Dataset entries
»»

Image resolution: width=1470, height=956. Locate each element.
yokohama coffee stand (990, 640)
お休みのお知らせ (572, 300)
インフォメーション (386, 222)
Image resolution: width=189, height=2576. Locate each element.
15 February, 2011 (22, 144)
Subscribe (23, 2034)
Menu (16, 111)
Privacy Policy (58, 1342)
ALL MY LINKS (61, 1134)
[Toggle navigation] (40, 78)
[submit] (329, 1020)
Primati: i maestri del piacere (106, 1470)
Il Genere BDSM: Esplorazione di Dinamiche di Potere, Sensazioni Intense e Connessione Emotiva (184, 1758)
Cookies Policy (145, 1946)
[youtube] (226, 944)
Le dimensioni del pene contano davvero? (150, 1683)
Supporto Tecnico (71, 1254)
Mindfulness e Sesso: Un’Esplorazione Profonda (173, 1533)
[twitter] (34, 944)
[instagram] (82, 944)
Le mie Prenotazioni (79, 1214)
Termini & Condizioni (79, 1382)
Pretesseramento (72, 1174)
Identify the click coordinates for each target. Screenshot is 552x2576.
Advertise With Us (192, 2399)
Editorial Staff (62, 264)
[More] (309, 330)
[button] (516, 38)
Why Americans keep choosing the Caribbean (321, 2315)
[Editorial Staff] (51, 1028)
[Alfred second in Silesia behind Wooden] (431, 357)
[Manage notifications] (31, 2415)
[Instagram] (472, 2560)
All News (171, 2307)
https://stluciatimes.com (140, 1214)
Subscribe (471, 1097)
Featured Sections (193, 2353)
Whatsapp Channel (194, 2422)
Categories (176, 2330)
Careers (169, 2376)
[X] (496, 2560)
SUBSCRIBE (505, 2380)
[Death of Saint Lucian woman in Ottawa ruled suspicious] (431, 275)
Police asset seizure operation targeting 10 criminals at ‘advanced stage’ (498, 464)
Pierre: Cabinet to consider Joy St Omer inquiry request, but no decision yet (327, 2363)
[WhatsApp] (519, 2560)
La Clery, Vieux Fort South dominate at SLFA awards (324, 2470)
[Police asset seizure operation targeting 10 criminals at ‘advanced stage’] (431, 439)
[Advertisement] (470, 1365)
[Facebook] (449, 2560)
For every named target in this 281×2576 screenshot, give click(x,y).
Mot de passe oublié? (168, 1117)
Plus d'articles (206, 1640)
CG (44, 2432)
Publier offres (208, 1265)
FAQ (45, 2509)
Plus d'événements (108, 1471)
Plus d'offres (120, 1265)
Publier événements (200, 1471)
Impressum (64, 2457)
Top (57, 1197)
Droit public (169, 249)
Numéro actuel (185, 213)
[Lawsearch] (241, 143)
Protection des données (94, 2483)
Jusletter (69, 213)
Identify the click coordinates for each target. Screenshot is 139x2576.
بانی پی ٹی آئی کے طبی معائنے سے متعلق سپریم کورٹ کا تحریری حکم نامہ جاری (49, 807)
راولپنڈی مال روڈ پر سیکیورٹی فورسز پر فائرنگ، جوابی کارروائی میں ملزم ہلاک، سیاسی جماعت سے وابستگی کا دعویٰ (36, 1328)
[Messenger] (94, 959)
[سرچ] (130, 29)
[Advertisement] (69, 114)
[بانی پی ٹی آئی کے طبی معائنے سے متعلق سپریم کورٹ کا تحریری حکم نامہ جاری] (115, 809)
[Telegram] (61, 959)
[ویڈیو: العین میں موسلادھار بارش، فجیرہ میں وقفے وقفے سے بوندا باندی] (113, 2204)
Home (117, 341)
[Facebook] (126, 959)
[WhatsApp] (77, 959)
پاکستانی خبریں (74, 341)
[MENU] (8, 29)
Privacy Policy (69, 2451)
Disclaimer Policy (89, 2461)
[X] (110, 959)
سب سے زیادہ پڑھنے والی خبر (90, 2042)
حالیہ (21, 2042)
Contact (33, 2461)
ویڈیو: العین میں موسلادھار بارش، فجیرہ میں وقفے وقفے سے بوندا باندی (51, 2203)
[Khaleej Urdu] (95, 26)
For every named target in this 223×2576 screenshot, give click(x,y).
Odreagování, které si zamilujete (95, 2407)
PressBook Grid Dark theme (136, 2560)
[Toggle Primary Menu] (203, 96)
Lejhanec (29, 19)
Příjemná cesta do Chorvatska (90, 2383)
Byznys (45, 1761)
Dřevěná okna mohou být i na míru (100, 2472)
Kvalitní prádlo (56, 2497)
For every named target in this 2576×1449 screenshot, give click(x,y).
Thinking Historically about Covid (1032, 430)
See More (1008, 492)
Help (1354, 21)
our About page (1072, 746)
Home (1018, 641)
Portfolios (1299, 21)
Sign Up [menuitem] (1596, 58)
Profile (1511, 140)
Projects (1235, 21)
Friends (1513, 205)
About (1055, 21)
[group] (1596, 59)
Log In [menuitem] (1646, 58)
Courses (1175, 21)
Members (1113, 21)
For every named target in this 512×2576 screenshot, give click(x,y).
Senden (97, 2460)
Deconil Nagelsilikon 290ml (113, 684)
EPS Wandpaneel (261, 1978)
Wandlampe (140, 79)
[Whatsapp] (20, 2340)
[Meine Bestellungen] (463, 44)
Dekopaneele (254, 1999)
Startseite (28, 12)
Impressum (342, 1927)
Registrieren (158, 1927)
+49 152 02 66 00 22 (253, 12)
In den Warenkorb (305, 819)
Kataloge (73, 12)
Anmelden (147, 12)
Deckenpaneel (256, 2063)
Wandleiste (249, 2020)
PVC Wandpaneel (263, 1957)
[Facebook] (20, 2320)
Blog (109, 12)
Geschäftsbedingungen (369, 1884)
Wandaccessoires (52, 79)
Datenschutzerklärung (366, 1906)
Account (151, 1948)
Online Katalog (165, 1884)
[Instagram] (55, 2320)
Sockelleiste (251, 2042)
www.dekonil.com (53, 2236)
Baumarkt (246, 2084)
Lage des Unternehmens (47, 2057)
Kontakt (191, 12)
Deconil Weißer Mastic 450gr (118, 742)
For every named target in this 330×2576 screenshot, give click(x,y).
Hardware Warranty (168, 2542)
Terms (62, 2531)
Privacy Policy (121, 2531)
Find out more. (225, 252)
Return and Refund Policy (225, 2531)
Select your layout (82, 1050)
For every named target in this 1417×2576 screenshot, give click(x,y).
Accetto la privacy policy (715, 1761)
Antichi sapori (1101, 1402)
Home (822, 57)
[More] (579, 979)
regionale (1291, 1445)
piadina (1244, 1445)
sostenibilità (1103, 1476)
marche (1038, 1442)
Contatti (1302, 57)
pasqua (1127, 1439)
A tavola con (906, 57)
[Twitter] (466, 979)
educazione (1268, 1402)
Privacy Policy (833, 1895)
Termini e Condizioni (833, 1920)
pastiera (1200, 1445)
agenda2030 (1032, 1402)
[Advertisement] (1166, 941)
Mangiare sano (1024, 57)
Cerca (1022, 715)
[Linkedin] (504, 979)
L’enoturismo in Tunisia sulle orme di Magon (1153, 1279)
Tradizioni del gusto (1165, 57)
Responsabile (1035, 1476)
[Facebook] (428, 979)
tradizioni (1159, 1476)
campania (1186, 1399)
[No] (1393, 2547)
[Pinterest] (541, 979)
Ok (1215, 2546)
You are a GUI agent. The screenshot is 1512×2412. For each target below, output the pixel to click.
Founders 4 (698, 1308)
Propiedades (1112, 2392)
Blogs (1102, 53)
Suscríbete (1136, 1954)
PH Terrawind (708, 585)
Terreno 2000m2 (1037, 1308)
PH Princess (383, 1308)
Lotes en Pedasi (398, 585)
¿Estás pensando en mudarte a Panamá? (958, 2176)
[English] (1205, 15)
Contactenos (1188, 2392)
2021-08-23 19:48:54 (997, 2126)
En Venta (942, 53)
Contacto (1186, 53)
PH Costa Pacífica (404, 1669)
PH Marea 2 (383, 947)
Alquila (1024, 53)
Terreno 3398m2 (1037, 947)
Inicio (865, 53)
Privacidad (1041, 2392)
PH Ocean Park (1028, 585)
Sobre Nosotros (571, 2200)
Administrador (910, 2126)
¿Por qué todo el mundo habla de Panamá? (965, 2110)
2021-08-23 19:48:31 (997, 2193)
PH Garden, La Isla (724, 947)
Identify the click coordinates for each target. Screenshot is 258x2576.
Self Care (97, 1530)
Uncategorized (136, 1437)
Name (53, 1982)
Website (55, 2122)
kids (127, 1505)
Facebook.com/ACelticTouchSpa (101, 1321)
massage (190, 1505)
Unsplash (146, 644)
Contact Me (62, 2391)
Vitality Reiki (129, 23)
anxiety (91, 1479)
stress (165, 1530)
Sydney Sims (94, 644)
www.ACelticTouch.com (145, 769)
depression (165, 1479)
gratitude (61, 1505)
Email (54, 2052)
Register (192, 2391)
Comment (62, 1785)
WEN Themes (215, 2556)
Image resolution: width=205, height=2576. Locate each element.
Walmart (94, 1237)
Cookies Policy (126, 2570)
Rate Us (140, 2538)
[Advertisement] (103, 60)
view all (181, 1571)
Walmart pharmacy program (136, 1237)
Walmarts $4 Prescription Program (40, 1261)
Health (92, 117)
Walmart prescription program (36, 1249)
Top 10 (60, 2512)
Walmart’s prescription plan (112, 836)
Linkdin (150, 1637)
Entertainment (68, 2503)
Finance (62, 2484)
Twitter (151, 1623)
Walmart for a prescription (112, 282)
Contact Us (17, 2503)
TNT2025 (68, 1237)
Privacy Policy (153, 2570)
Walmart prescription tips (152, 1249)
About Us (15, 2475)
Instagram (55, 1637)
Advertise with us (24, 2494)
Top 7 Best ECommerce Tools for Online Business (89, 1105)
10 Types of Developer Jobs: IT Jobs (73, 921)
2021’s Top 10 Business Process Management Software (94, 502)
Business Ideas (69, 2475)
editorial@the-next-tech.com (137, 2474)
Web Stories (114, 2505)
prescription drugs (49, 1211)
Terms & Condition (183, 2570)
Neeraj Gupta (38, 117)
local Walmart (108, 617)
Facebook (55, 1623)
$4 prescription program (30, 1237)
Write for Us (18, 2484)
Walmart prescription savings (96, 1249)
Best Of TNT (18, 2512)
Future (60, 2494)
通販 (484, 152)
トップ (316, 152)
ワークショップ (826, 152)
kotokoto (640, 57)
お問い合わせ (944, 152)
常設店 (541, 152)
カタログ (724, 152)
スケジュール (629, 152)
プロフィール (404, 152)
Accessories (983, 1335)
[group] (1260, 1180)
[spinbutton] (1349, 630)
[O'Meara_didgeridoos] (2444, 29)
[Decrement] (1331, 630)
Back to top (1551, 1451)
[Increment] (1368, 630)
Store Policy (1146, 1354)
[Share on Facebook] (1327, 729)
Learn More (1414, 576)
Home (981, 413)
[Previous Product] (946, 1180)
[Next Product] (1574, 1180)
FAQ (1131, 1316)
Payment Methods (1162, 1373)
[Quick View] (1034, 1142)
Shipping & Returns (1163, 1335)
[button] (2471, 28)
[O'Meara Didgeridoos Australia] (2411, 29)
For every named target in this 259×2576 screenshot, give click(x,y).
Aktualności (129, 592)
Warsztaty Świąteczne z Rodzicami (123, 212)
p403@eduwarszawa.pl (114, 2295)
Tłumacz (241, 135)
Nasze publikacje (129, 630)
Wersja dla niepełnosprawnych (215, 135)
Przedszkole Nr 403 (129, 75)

««

WHAT IS EXPECTED
When a line in the records above contains the word "coordinates", copy it.

EXERCISE ANSWER
Identify the click coordinates for each target. Screenshot is 552x2576.
Identify the click coordinates for each target. Screenshot is 139x2576.
Identify the click coordinates for each target. Screenshot is 258x2576.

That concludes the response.